Client lists often, but not always, fall within that definition. Whether the information will be deemed a trade secret depends on many factors. While some courts will not afford trade-secret protection to the client list, you should assume that the client list qualifies as a trade secret if it is not made available to the general public.

“Misappropriation” consists of either improper acquisition of a trade secret, or improper disclosure of a trade secret. So, for example, if a former employee uses a computer or computer network without authority (e.g., by logging back into the former employer’s network after the termination of employment) to acquire a client list, a court might view that as misappropriation by improper acquisition. Or, if the employee shares the information with third parties while under a duty to maintain its secrecy, that could give rise to liability for misappropriation by improper disclosure. Misappropriation of a trade secret may even occur by accident or mistake. So take care. Taking your company’s client or customer list without their consent when you know the company has taken steps to maintain the secrecy of such lists is high-risk activity that will likely violate the VUTSA.
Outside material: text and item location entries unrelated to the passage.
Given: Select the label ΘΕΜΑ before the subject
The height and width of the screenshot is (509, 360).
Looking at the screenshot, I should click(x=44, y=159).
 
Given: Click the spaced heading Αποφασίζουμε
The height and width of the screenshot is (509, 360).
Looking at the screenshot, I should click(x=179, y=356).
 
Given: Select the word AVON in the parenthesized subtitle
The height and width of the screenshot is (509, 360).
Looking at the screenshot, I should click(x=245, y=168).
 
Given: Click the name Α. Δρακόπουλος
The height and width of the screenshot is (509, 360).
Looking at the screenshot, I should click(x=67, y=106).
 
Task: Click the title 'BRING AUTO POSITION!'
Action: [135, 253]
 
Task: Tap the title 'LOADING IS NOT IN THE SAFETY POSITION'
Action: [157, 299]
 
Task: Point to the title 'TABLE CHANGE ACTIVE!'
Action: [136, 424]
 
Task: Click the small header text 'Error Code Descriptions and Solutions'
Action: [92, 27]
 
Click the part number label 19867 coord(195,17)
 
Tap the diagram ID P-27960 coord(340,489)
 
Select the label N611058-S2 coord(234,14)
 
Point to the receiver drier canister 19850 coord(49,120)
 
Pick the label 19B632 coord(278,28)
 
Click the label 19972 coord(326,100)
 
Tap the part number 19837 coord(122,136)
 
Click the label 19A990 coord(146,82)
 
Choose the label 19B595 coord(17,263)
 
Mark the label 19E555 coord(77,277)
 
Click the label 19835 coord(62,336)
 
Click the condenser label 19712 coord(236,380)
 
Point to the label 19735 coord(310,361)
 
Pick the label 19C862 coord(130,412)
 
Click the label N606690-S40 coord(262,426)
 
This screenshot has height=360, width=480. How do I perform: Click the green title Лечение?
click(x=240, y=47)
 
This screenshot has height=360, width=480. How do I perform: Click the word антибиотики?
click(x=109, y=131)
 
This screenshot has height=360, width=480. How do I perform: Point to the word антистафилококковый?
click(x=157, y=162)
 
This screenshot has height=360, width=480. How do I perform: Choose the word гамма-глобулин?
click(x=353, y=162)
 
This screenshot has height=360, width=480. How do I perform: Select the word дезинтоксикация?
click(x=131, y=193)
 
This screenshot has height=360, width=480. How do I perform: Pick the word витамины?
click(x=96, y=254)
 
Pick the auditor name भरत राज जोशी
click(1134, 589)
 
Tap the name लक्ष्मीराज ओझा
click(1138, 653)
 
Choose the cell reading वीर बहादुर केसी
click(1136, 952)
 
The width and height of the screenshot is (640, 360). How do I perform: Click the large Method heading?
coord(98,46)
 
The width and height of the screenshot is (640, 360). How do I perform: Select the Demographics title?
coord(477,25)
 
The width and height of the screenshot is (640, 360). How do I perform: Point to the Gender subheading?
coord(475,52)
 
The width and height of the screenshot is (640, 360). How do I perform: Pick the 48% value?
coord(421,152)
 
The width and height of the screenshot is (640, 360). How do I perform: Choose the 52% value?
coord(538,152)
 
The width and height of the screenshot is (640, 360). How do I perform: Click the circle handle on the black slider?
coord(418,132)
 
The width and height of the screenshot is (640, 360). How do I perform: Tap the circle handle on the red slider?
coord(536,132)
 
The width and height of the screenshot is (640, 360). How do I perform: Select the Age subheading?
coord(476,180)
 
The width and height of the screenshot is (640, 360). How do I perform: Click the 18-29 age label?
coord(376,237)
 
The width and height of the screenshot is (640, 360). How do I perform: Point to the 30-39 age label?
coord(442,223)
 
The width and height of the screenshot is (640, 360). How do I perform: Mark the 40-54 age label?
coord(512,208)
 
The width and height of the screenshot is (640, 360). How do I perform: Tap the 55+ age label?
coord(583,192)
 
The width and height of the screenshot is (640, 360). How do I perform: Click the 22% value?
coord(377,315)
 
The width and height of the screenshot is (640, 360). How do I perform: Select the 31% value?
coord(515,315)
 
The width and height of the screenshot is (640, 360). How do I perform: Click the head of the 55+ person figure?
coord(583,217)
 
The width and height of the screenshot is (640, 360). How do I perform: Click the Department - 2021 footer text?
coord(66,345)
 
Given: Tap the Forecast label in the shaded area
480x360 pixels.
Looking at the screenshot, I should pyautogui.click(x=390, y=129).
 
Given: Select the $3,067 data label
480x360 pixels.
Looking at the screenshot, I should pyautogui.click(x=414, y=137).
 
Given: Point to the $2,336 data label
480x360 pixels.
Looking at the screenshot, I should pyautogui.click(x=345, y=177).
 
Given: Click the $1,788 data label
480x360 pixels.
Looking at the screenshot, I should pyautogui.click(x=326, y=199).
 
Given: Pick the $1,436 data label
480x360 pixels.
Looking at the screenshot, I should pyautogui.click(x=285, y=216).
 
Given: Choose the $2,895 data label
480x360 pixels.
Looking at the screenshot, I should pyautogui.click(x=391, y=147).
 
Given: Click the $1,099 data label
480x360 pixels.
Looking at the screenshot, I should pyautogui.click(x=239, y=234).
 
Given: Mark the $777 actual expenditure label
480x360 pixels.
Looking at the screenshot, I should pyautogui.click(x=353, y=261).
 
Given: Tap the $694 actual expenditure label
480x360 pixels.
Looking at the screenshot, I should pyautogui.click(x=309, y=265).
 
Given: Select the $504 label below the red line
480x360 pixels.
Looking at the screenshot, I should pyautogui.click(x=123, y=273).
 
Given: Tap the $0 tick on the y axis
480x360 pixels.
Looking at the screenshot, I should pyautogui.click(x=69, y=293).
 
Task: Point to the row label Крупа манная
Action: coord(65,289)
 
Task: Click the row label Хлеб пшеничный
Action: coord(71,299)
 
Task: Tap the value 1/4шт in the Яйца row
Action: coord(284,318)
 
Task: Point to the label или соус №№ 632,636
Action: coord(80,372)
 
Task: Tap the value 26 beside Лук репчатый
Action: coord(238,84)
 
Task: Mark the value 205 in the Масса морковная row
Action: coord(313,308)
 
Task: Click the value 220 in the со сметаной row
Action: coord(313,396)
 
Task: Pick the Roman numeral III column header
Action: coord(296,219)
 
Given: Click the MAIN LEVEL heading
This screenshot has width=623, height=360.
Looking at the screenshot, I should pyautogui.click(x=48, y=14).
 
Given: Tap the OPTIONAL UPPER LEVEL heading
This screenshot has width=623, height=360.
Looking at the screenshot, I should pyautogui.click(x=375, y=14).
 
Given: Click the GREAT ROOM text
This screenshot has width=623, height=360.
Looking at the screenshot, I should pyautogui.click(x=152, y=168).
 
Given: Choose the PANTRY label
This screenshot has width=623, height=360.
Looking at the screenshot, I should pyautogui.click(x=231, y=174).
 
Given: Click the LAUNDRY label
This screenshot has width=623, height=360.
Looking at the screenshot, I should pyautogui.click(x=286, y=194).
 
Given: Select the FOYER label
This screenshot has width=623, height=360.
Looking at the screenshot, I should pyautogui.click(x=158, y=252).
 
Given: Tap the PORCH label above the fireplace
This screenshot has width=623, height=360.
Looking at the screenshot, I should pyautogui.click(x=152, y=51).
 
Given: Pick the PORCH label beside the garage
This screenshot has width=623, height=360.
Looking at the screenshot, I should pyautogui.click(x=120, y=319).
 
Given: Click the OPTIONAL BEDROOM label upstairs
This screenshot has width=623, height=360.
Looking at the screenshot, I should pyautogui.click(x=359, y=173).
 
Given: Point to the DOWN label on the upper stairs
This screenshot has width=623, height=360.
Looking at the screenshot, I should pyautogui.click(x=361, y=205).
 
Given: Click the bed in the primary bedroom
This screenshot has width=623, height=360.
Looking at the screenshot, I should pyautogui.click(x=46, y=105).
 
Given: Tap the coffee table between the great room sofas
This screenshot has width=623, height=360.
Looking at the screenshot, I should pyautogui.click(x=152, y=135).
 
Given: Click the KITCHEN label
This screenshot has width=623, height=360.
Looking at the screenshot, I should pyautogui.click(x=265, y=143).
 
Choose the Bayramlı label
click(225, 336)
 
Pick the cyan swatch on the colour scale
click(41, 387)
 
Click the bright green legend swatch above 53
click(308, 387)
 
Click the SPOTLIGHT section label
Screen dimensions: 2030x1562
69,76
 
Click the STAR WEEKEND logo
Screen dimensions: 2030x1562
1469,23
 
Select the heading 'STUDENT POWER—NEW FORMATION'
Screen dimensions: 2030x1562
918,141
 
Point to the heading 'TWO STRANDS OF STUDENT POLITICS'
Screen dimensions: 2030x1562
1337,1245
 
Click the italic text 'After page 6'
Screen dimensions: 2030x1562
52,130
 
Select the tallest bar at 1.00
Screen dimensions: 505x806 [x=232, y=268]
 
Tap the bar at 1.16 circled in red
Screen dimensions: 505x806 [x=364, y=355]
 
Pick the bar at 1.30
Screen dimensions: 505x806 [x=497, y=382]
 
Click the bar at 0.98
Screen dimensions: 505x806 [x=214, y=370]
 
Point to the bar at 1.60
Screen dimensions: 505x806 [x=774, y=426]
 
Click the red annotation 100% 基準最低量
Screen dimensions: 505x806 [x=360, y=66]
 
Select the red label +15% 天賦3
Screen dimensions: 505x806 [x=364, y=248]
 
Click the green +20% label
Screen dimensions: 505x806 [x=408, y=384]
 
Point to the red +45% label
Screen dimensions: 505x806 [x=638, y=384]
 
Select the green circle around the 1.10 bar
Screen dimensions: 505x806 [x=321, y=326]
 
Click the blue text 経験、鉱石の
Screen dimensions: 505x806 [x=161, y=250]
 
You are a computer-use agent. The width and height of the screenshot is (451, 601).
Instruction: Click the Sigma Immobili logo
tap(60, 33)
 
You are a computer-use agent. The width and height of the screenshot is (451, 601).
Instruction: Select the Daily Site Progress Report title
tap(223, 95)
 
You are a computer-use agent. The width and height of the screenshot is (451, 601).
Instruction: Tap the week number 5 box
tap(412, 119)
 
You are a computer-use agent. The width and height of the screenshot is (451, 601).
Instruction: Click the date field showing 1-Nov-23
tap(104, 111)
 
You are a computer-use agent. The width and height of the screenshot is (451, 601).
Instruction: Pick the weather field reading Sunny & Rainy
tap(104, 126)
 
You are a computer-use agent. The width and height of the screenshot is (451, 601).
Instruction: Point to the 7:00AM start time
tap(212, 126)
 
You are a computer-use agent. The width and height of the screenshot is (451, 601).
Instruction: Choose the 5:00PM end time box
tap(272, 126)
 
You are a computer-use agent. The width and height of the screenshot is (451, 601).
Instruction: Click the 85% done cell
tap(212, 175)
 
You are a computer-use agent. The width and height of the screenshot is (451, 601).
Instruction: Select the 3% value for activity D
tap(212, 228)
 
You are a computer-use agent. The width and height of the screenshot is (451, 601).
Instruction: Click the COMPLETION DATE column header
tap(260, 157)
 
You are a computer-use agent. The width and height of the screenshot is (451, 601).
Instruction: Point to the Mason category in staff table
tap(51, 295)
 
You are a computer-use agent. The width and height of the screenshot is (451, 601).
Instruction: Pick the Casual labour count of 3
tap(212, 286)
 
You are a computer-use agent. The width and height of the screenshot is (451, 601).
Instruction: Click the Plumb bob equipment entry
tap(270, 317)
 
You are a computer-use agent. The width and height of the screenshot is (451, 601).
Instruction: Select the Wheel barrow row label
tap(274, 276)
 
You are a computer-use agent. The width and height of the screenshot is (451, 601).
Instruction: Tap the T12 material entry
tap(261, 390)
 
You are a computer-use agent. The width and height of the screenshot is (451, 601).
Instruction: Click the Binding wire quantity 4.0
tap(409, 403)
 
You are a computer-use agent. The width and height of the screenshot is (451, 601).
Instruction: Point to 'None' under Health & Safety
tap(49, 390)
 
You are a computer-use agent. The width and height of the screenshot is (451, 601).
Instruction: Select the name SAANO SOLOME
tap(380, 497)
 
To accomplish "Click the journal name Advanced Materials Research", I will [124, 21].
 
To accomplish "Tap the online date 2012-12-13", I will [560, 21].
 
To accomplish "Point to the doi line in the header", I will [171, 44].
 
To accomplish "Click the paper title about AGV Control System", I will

If you’ve already moved on, do not log back onto your former employer’s computer or computer system to take the client list or to take any other action. You will likely be deemed to have violated the Virginia Computer Crimes Act (VCCA) at Va. Code § 18.2-152.1-3 et seq. This is computer fraud, people. Don’t do it. Harsh penalties abound for former employees found guilty of poaching information from their former employers to which they had no right. Section 18.2-152.4 of the VCCA also prohibits any person without authority to use a computer or computer network to make “an authorized copy” of “computer data.” Don’t copy the client list from your company-owned laptop, phone, iPad, tablet, or otherwise. It’s not worth the risk.

And if you commit any or all of these violations of Virginia law while you are still an employee, you can bet that your former employer will tack on a claim for breach of fiduciary duty (e.g., the duty of loyalty owed to one’s employer). Three elements must exist for a company to claim breach of fiduciary duty under Virginia law: (1) the existence of a fiduciary duty; (2) breach of that duty; and (3) damages resulting from the breach. An employee, at-will or otherwise, owes a fiduciary duty of loyalty to his or her employer while still employed. An employee’s breach of his fiduciary duty may be shown by alleging the employee misappropriated trade secrets, misused or converted confidential information, or solicited the company’s clients/customers or employees while he or she was still employed.

While this short blog post is not meant to lay out every detail of these torts or describe all situations in which they can arise, it is meant to explain the very real potential consequences of a common misperception. Clients or customers you generated for the company you work for are not yours–they belong to your employer. You can’t take these lists with you without running afoul of several of these torts and exposing yourself to a potential lawsuit. If you are considering leaving your job and have questions about your legal rights and obligations, it’s always a good idea to consult an attorney to help you plan your exit strategy.